In general, under §547(b) of the Bankruptcy Code, a transfer of a debtor’s property to a non-insider creditor within 90 days prior to the debtor’s bankruptcy filing may be avoided as a preference if the transfer was (i) made on account of an antecedent debt, (ii) while the debtor was insolvent, and (iii) the effect of the transfer was to give the creditor more than the creditor would have received, before any transfer, in a Chapter 7 case pending at that time. Based on facts showing that the tax lienholder received property worth $345,000 to satisfy a $45,000 debt, which was substantially more than what the creditor would have been paid in a Chapter 7 bankruptcy case, the Third Circuit concluded that the tax lienholder received a preference.
The tax lienholder’s principal argument was that a 1994 U.S.Supreme Court decision should be applied to bar the preference claim. In BFP v. Resolution Trust Corp., 511 U.S. 531 (1994), the Supreme Court held, in a 5-4 decision, that a transfer of property from a properly conducted foreclosure sale could not be avoided as a fraudulent transfer under §548 of the Bankruptcy Code. By doing so, the Court overruled decisions such as Durrett v. Washington Nat. Ins. Co., 621 F.2d 201 (5th Cir. 1980), in which the Fifth Circuit held that a transfer of property resulting from a foreclosure sale could be avoided by a bankruptcy trustee as a fraudulent transfer, because the purchase price was only 57% of the property’s fair market value. The Durrett decision was controversial when it was decided and severely criticized on many fronts. In its BFP decision, the Supreme Court held that “reasonably equivalent value” under §548(a) of the Bankruptcy Code was the equivalent of foreclosure sale value where the property was sold at a foreclosure sale that was valid under state law. In its opinion, the Court’s majority noted that the effect of a contrary decision would have created a “federally created cloud” on title of any property purchased at a foreclosure sale (511 U.S. at 544).

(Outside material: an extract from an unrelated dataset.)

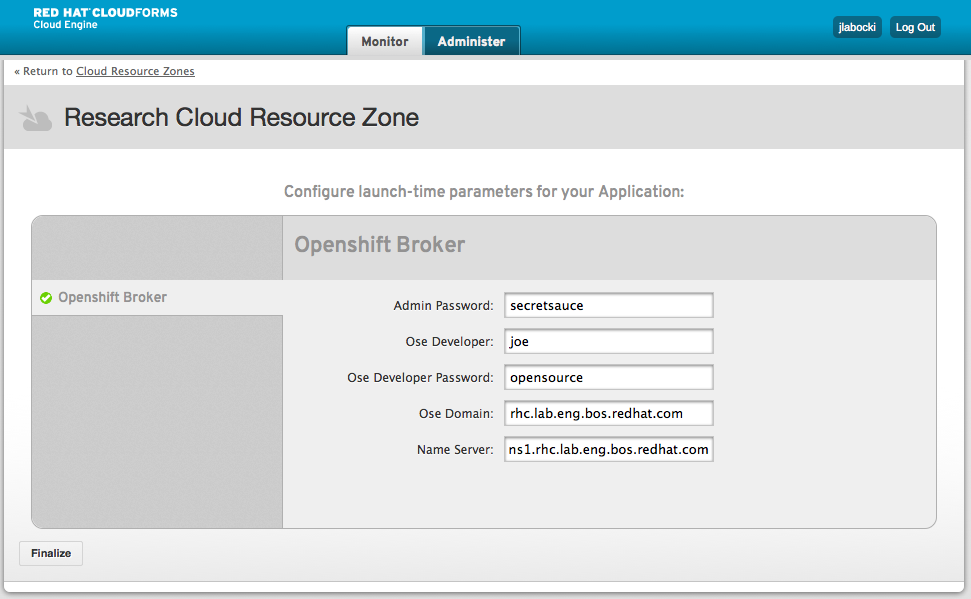971x599 pixels.
Task: Click the Openshift Broker panel header title
Action: pos(380,245)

The Third Circuit distinguished BFP. To begin with, the court observed that BFP dealt with a different issue, namely, whether property sold at a properly conducted foreclosure sale could be avoided as a fraudulent transfer. The Supreme Court’s focus in BFP was on the reasonably equivalent value element of the claim. By comparison, in a preference action, a trustee (or Chapter 13 debtor) need only show that a creditor received more on its claim than would have been the case in a Chapter 7 case. In addition, the Third Circuit noted that the Supreme Court inserted a footnote in its BFP decision in which it emphasized that its decision only covered foreclosures of real property and that “considerations bearing upon other foreclosures and forced sales [to satisfy tax liens, for example] may be different” (511 U.S. at 570 n. 3).
Observations: Prior to the Third Circuit’s decision, the lower courts were divided on the issue of whether a transfer of property resulting from a tax or foreclosure sale could be avoided as a preference. Those courts that refused to allow the claim did so on the authority of BFP. Although the Third Circuit’s decision dealt with a transfer of property arising from foreclosure of a tax lien, where such sales rarely result in a purchase approximating much more than the tax due, lenders should evaluate their bidding strategy at a foreclosure sale. A credit bid of an amount that is less than the actual debt could expose the lender to the same preference claim made in Hackler if a bankruptcy is filed within 90 days after title to the property is conveyed. As a practical matter, because most bankruptcy filings are made before a foreclosure sale takes place, rather than after, it is not expected that there will be a flood of preference claims against lenders or even tax sale lienholders if the Third Circuit’s decision is followed in Maryland and other jurisdictions.